A closer look at new HHS guidance on maximum out-of-pocket spending
There are plenty of big issues on the agenda at the America's Health Insurance Plans' (AHIP) annual meeting this week. But Leapfrog Group President Leah Binder is calling attention to a lesser-known federal health regulation: embedded maximum out of pocket (MOOP) costs.
MOOP is the maximum amount consumers pay to a health plan in a given year. After consumers pay their deductibles and copays--and reach their MOOP--health plans pick up 100% of the tab for the remainder of the year.
Embedded MOOP is the out-of-pocket maximum for family plans, which can be two or three times higher than for individuals. The members under the family plan had to collectively hit the maximum before benefits would kick in.
For some high-deductible health plans, however, that's changed under an FAQ clarification issued by the Department of Health and Human Services. It says MOOP applies separately to each individual embedded in a family plan--each individual with coverage has his or her own cap.
For the nearly 17.5 million Americans who have coverage that fall under this new MOOP rule, their plans do not cover the rest of the cost--their employers do, Binder. notes in her Forbes column.
So if employers are down millions of dollars thanks to this new regulation, many may raise employee premiums, decrease wages or reduce benefits.
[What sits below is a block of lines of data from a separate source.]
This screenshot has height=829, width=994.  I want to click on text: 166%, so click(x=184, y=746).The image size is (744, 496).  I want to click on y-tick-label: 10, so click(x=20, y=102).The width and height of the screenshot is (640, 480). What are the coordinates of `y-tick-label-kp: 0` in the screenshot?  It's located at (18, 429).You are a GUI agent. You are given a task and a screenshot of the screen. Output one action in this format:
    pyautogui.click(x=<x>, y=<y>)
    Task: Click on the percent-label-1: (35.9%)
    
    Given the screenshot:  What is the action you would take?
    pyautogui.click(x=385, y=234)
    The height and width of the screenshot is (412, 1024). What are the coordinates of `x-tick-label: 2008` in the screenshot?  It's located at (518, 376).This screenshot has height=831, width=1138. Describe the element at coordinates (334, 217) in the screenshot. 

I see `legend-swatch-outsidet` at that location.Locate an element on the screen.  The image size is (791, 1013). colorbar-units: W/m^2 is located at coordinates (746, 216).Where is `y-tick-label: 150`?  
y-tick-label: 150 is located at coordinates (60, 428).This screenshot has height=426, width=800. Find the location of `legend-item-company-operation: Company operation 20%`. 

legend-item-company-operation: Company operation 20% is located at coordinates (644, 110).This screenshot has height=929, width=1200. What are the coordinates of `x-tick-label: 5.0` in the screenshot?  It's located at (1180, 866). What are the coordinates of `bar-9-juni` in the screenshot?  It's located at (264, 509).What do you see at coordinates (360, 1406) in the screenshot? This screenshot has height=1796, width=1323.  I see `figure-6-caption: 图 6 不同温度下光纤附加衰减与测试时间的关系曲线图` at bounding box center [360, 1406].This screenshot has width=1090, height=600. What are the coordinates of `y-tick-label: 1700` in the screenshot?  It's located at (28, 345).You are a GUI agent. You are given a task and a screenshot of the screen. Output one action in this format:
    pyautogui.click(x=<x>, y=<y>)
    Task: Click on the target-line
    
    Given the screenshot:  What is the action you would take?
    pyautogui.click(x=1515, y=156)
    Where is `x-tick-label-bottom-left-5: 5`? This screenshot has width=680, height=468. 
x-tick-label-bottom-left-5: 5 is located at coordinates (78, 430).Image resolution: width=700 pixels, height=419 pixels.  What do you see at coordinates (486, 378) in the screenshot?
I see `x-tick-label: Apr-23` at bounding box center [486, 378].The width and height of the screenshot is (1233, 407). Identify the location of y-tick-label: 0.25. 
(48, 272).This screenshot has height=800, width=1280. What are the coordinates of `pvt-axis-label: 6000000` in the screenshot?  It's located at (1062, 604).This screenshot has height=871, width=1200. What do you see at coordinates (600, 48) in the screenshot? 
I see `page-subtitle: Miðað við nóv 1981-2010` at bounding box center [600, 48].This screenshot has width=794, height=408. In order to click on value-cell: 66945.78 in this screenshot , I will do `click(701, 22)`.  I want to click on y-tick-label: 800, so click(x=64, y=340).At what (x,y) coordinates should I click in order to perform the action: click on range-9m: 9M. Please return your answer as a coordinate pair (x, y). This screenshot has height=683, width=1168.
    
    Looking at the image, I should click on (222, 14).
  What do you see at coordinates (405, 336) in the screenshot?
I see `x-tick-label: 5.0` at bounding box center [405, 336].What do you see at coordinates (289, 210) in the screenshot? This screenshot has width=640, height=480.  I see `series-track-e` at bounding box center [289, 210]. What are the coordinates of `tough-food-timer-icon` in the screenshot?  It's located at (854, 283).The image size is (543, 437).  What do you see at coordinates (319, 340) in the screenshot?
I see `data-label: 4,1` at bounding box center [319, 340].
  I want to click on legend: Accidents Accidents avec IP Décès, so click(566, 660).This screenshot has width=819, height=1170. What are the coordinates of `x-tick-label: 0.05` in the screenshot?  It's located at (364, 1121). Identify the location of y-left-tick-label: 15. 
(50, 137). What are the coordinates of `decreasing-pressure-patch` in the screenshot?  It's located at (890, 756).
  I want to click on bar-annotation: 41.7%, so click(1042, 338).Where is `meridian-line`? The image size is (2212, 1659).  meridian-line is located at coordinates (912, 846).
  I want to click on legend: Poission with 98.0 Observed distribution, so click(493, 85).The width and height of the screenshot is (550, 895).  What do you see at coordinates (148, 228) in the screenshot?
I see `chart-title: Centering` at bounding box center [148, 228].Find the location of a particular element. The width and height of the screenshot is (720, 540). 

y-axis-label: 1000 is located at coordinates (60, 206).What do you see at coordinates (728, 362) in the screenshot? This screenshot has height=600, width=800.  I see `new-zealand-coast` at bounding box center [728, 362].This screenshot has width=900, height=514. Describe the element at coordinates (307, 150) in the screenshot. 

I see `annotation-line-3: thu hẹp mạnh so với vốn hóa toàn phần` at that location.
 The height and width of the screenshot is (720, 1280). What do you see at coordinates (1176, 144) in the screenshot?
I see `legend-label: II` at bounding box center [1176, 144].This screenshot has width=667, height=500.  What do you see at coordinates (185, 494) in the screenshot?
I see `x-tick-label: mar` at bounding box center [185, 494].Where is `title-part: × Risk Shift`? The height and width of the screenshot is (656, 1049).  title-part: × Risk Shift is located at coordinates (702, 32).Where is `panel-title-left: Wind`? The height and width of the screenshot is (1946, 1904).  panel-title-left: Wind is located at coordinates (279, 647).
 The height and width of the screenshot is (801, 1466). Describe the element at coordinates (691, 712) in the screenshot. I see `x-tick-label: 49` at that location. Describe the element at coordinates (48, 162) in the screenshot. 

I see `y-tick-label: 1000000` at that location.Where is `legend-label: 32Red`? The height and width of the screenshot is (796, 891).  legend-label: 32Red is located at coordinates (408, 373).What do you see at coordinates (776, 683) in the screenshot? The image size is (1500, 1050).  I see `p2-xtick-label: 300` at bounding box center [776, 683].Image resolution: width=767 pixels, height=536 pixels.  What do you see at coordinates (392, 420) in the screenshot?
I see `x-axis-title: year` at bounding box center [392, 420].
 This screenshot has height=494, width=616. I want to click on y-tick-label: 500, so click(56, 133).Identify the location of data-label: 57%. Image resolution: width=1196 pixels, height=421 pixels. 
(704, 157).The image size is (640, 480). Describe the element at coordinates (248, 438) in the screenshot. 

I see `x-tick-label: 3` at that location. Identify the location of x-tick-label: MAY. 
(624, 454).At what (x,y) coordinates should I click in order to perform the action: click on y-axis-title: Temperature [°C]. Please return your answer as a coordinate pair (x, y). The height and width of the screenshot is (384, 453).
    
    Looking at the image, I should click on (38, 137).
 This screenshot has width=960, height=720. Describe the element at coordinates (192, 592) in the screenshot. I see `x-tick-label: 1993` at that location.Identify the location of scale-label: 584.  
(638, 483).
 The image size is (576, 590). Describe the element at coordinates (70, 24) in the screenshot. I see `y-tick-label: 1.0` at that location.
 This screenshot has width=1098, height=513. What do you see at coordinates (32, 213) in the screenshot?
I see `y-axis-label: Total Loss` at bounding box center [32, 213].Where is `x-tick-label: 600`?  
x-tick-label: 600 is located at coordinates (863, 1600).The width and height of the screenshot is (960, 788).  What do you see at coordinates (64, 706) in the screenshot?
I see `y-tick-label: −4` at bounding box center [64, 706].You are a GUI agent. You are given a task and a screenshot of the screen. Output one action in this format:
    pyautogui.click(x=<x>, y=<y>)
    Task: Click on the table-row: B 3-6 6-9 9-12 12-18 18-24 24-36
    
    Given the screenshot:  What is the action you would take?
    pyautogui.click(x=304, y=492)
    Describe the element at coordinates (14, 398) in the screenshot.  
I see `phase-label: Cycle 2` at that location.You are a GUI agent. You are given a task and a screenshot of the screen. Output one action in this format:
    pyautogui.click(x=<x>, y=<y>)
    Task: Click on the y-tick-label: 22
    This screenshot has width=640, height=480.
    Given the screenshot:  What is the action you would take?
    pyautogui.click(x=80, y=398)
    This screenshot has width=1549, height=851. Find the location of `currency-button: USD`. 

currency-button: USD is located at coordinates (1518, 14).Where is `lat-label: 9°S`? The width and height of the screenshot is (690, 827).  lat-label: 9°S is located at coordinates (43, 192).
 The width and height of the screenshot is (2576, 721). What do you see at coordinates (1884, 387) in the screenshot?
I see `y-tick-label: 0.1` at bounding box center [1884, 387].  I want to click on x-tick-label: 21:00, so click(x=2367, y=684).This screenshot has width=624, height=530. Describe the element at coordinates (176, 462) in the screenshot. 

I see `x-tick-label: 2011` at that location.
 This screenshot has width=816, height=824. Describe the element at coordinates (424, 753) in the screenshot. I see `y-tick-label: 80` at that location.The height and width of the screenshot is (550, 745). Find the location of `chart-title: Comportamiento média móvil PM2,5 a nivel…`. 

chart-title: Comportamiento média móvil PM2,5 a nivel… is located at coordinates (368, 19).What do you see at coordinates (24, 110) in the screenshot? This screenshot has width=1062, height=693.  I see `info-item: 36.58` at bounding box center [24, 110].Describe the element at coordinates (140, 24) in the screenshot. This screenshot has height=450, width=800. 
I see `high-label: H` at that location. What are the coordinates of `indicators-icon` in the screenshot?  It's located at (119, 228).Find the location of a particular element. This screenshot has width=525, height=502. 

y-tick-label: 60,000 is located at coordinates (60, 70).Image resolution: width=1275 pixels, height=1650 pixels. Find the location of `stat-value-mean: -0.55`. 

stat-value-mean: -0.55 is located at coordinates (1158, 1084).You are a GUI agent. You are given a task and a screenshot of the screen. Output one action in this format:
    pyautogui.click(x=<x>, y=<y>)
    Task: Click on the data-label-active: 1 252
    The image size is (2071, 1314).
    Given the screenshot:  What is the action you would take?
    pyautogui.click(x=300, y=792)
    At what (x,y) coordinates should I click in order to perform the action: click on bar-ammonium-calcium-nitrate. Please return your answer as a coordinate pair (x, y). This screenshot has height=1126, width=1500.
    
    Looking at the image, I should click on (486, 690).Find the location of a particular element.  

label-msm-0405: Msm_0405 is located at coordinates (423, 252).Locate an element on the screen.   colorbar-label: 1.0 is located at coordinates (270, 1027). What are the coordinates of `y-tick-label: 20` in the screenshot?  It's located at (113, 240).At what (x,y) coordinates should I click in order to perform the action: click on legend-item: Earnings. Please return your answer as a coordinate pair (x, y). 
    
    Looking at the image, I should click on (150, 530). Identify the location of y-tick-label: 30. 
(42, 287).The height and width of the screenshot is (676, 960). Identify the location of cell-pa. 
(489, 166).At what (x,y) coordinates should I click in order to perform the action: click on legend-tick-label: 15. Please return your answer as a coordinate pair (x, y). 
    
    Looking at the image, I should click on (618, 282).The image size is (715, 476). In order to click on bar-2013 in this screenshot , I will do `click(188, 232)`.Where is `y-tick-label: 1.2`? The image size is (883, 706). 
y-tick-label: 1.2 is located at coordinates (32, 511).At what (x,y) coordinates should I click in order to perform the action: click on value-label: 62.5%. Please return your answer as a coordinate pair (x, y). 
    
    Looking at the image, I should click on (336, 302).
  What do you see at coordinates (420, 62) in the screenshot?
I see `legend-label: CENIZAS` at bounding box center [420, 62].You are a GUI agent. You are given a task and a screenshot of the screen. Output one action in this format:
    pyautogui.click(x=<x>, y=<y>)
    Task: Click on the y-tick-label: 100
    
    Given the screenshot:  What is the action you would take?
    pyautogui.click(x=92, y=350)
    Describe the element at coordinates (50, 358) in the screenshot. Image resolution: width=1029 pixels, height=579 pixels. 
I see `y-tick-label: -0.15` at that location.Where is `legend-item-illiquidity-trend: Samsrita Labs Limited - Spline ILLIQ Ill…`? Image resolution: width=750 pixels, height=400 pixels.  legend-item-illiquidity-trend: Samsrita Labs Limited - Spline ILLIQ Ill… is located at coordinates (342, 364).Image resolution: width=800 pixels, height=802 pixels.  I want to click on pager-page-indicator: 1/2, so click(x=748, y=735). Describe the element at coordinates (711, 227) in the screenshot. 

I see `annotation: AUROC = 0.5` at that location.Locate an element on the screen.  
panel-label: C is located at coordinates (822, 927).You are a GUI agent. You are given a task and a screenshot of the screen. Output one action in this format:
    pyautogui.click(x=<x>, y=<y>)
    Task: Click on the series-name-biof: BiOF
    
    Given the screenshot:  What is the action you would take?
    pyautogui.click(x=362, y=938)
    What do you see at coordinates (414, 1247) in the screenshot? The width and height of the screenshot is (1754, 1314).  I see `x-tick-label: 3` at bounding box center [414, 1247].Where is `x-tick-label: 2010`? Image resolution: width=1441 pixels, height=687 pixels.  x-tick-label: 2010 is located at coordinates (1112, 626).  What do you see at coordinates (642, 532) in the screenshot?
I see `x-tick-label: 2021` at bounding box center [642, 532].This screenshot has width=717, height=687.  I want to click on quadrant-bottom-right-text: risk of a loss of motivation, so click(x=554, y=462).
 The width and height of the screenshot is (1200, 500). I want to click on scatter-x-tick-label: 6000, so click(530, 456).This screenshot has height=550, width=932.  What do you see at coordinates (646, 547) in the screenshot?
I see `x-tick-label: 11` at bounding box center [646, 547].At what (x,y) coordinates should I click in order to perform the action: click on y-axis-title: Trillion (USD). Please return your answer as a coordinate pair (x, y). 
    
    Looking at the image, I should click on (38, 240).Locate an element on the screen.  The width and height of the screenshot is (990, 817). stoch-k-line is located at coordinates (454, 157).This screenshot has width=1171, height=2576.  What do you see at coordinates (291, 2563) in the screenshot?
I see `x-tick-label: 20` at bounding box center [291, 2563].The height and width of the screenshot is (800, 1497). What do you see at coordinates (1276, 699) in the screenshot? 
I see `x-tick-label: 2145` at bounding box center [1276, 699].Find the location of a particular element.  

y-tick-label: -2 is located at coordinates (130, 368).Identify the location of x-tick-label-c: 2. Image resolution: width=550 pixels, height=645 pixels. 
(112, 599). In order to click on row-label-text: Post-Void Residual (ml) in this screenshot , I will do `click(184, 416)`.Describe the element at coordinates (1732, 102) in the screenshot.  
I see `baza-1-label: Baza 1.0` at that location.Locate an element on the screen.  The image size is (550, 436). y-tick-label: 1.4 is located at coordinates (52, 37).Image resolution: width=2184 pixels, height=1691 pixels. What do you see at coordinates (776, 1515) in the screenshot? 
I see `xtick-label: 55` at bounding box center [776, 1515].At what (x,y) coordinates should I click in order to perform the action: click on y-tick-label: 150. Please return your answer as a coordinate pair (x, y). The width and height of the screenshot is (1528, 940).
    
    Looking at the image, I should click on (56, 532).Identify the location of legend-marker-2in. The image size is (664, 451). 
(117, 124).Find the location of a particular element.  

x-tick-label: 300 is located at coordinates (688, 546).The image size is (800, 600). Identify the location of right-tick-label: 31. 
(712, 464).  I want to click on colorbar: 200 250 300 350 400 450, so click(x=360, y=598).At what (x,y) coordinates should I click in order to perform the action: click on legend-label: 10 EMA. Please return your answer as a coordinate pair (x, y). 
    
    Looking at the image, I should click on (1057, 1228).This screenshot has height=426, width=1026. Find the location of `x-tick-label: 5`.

Additionally, premiums for family coverage will likely rise due to this new rule, she writes.
In a statement earlier this week, Groom Law Group warned its clients to act quickly to make the necessary changes to their plans in implementing the new embedded MOOP requirement.
"The requirement to apply an embedded MOOP with respect to other than self-only coverage is likely to result in increased administrative costs and burdens for plans and issuers, as well as increased utilization," the firm notes.